Funding the Criminal Justice System on the Backs of the Poor: ACLU Sues Benton County for Operating Debtors’ Prison

Published: 
Tuesday, October 6, 2015

After struggling with addiction and mental illness, Jayne Fuentes served her time, found a job and got her life back on track. She’s been sober and crime-free for three years, but one thing still dogs her: fear of being jailed or forced to do physical labor because she can’t afford to pay the government.

Fuentes is among the scores of people who owe Benton County thousands of dollars in legal financial obligations (LFOs), which are fines, fees, costs and restitution imposed as part of a criminal sentence. The county routinely assesses LFOs in amounts upwards of $1,000 without considering the person’s ability to pay. Those who can’t pay are sent back to jail or must pay $5 a day to toil on a work crew.

When she was released from prison in 2013, Fuentes was unemployed and owed a pile of debt to Benton County.
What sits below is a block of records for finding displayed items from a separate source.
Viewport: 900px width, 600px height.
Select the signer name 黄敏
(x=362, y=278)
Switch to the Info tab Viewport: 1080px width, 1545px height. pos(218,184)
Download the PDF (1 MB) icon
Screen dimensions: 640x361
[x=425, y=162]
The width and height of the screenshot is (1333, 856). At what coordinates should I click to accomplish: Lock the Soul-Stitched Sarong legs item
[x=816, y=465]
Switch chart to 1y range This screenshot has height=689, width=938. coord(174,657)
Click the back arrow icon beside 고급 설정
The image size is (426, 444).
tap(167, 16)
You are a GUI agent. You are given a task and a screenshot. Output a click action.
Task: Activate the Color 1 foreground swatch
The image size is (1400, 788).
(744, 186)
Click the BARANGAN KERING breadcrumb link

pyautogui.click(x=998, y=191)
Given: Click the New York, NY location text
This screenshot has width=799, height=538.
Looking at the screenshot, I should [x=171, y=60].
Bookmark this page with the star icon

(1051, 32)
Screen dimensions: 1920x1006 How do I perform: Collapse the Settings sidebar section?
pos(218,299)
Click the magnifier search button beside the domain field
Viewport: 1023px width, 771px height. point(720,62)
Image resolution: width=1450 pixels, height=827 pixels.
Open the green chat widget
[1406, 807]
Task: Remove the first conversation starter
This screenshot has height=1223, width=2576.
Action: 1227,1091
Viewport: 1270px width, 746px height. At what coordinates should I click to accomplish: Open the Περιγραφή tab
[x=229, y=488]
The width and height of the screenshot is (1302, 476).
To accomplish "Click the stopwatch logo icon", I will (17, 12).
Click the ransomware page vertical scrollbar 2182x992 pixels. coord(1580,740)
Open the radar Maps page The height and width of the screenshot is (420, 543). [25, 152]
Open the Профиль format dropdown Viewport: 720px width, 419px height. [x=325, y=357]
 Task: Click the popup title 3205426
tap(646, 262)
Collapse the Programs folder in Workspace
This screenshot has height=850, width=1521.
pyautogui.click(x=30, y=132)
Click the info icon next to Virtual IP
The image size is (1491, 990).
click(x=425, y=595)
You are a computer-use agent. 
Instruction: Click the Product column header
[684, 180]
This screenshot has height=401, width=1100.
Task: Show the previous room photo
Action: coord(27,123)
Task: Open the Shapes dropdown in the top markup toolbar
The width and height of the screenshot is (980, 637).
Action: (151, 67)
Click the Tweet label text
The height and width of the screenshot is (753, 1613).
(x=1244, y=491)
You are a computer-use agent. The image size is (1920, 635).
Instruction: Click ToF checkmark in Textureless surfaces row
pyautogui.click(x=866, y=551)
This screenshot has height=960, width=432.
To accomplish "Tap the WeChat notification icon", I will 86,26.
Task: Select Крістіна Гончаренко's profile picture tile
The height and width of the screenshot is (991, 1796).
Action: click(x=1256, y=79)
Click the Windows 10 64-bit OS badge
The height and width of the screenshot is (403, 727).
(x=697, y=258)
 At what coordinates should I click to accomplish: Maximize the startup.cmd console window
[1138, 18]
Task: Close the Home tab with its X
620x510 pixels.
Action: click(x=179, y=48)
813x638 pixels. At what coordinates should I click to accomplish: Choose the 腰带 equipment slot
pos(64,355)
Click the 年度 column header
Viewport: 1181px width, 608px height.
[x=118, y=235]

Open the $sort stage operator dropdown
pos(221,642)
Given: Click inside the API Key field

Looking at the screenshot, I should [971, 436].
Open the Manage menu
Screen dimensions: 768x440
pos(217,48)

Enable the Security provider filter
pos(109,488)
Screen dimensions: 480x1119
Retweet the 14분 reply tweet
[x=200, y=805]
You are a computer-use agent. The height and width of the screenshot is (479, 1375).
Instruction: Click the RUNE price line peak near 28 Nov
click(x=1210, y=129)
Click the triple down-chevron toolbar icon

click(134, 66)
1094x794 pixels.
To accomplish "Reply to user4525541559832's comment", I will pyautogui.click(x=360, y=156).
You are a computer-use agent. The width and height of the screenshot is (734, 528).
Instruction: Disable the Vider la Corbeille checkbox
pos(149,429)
Before she could even find a job, her payment to the county was due. Since she had no money to pay it and wanted to stay out of jail, she had to submit to manual labor.

“Instead of working for money that I could have used to get off public assistance and to pay my fees and fines, I had to work for the county for free,” Fuentes said.

Now Fuentes works at a fast-food restaurant, but she doesn’t earn enough to be able to pay her fines and cover her basic needs. “I’m constantly afraid that if I get sick or miss a payment for reasons beyond my control, I’ll go to jail,” she said.

Benton County’s profit-driven system of LFOs isn’t just counterproductive; it’s unconstitutional. It puts the county’s interest in revenue above the rights of indigent people.

Fuentes is a plaintiff in a class-action lawsuit challenging this system of collecting court-imposed debts. Filed by the ACLU and Terrell Marshall Law Group PLLC, it asserts the county wrongfully punishes people for being poor and fails to ensure there is a meaningful inquiry into people’s ability to pay.

Benton County designed and runs this system because it generates substantial revenue and other financial benefits for the county, the lawsuit says. If a person is incarcerated for nonpayment of court-imposed debts in a case initially prosecuted by a city in Benton County, the city pays the county approximately $70 per day to defray the costs of running the jail.

“Benton County is operating a well-oiled machine specifically designed to wring money out of poor people for the county’s financial benefit— and if that means people have to sit in jail or do manual labor, so be it,” ACLU-WA Legal Director Emily Chiang said. 

The sentences are imposed at hearings that provide no meaningful opportunity for defendants to explain why they have been unable to pay. The county also inadequately funds, trains, and supervises the public defenders who represent poor people at these hearings; as a result, indigent defendants do not receive constitutionally required meaningful assistance of counsel.

To pay court-imposed debts, Jayne Fuentes and other plaintiffs in the suit have had to take from money needed for basic living expenses – for food, housing, or raising children. Our criminal justice system should not force people to make such choices by threatening them with jail or involuntary labor.

Yet in Washington and around the country, cities and counties have increasingly sought to fund the criminal justice system and other government functions off the backs of vulnerable people. Benton County’s LFO system was highlighted in Modern-Day Debtors’ Prisons: The Ways Court-Imposed Debts Punish People for Being Poor, a report published in 2014 by the ACLU of Washington and Columbia Legal Services. The organizations called upon the county to change its LFO collection policies and practices, but county policymakers continued their commitment to an unconstitutional system.